Two people were taken into custody after police said demonstrators protesting the May 25 death of George Floyd in Minneapolis used a chisel, a rope, and a skateboard to topple the bust of John McDonogh on Saturday, then rolled it into the river, the Times-Picayune reported.
Protesters also scribbled the word “RACIST” in red on the statue’s pedestal.
McDonogh, a 19th Century real estate and shipping magnate, was also a prominent slave owner and the target of protests in recent years, the outlet said.

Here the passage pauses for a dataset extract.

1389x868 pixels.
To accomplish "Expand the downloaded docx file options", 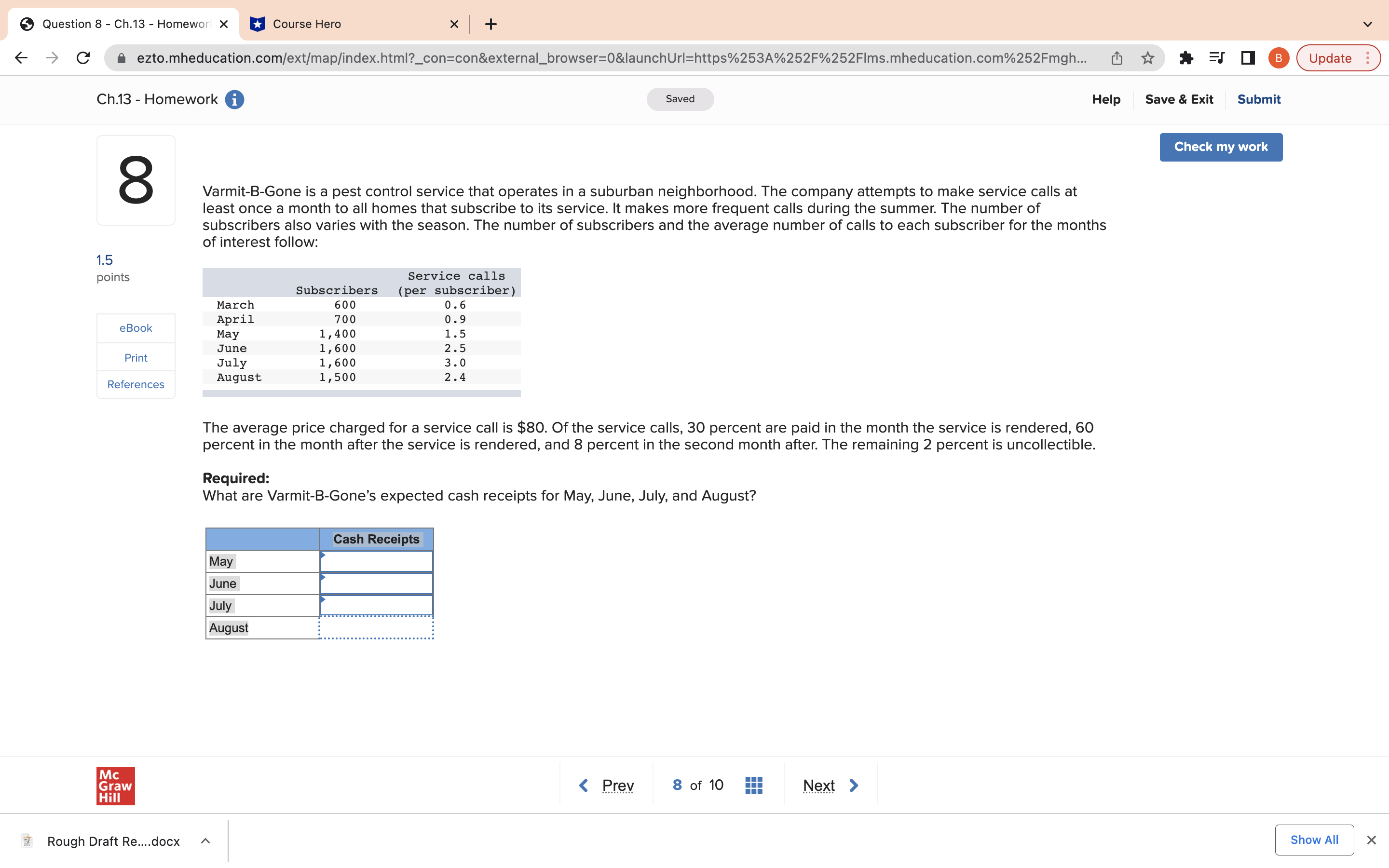I will pos(205,841).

The bust was taken down around 5:30 p.m. in Duncan Plaza following a Take Back Pride Motorcade rally in the city, during which hundreds of cars and bicycles took to the streets to protest racial injustice and police brutality, the Times-Picayune said.

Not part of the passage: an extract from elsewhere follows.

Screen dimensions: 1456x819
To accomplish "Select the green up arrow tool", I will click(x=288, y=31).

About 200 demonstrators converged on the bust, dragged it into the street, then drove it to the river, where it was hurled into the water.
New Orleans Mayor LaToya Cantrell denounced what she called “vandalism and destruction of city property,” calling it “unlawful.”
“Demonstrators at Duncan Plaza damaged a statue, drug it into the streets at Gravier St. & Loyola Avenue and loaded onto two trucks, which were then transported to Jax Brewery and thrown into the river,” Cantrell said on Twitter.
“The two individuals who were driving the trucks that transported the statues were apprehended and transported to NOPD Headquarters.”
It is unclear why two trucks were required.
New Orleans police announced the arrests Sunday and released photos of another “person of interest” in the incident, the department announced.
The McDonogh bust is just the latest monument targeted by demonstrators in the wake of Floyd’s death after being pinned down by Minneapolis cops for nearly nine minutes.
Earlier this month, British protesters in England tore done the statue of 17th Century slave trader Edward Colston, and demonstrators in Antwerp set a statue of colonialist Belgian King Leopold II on fire, prompting local officials to remove it.